The prize has been given annually since 2002. It is one of two (the other is for basic cancer research) that was created to heighten the attention of scientists and members of the general public to landmark scientific achievements in the continuing effort to prevent and cure cancer; to recognize and reward cancer scientists for these extraordinary accomplishments; and to stimulate the development of new thinking and novel concepts in both basic and translational research.

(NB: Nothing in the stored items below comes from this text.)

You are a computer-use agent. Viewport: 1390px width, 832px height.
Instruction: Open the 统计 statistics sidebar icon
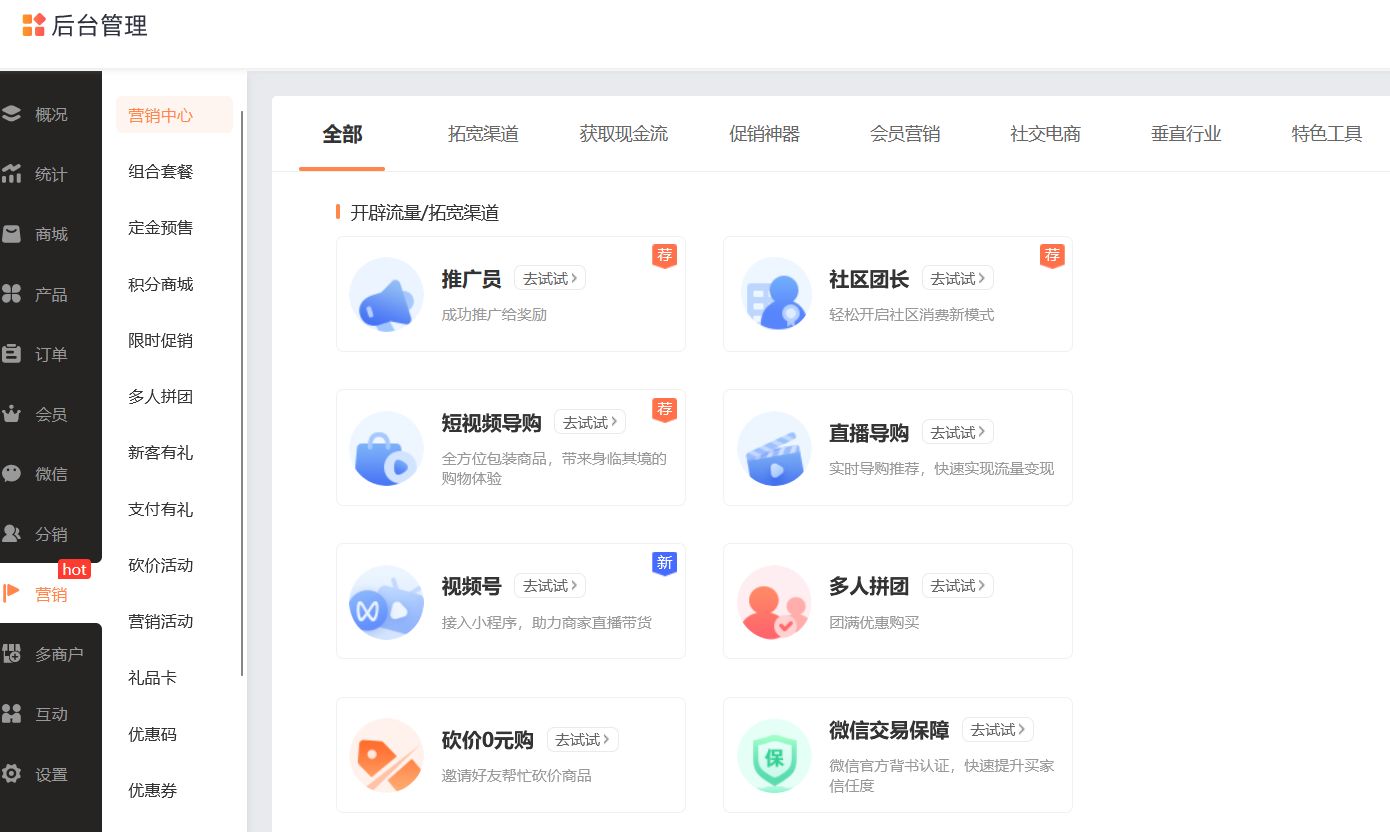point(13,173)
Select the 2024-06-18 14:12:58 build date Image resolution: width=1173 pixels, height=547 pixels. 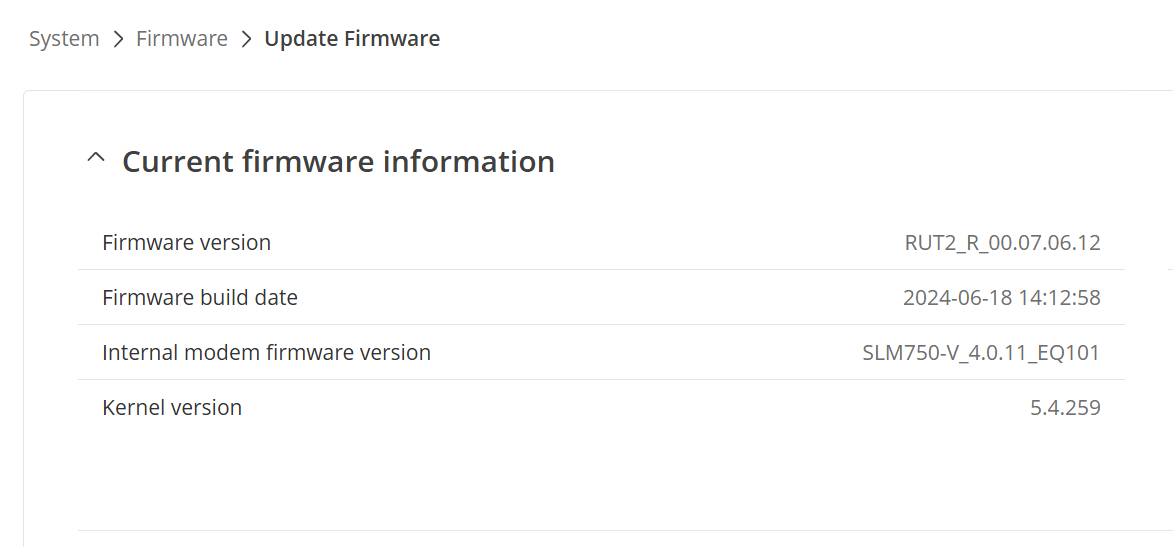1001,298
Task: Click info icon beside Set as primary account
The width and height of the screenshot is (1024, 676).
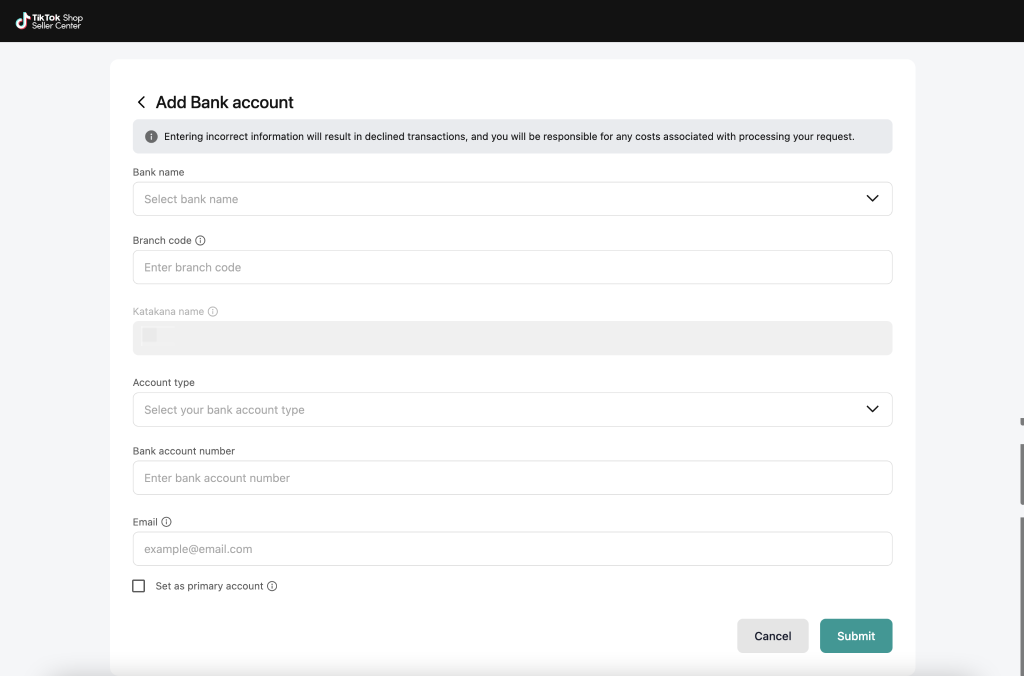Action: (x=272, y=586)
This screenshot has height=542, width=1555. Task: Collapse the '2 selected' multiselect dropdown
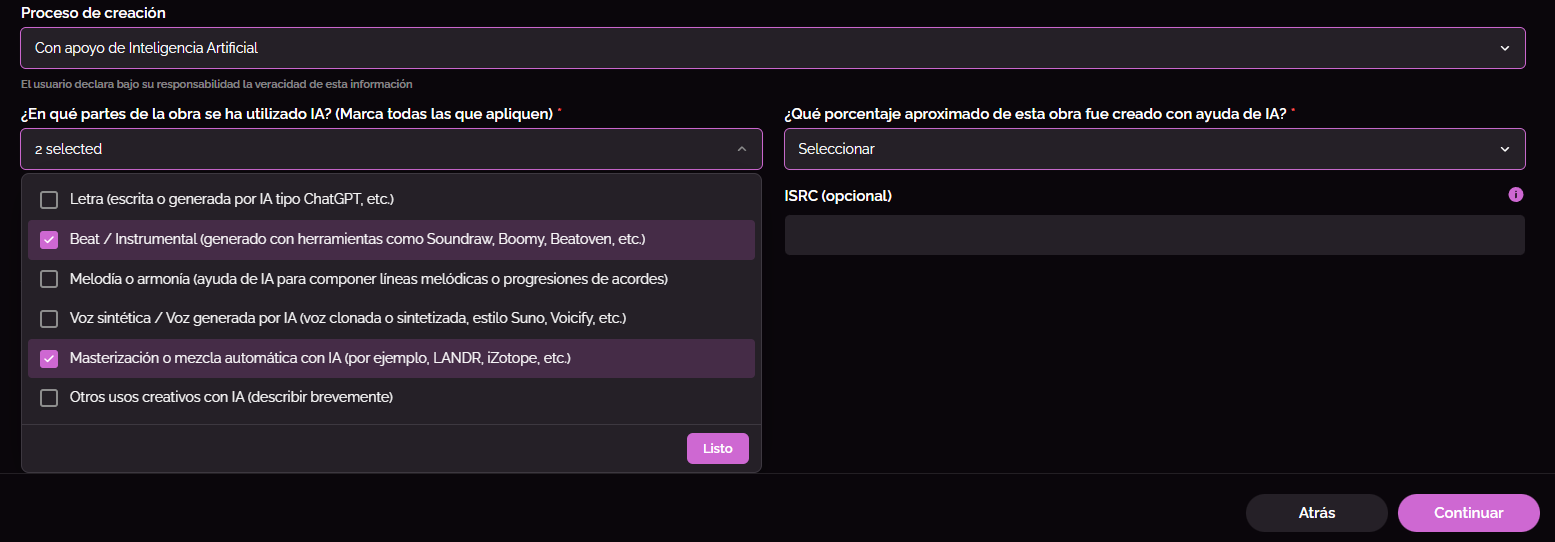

Dr. Sawyers is a nationally recognized physician-scientist who joined Memorial Sloan Kettering in 2006 as the first Chair of the Human Oncology and Pathogenesis Program. His work examines how signaling pathway abnormalities in cancer cells can be exploited as targets for new cancer drugs. His current focus is on developing new treatments for patients with prostate cancer who have developed resistance to drugs that fight the cancer by blocking male sex hormones, called androgens. A promising new drug, based on earlier work by Dr. Sawyers and his colleagues, is now in clinical trials.
Dr. Sawyers came to Memorial Sloan Kettering after nearly two decades at the University of California, Los Angeles, where he was instrumental in the development of two drugs for the treatment of chronic myeloid leukemia — imatinib (Gleevec®) and dasatinib (Sprycel®). He is a Howard Hughes Medical Institute investigator, a member of the Institute of Medicine, and the incumbent of the Marie Josée and Henry R. Kravis Chair at Memorial Sloan Kettering.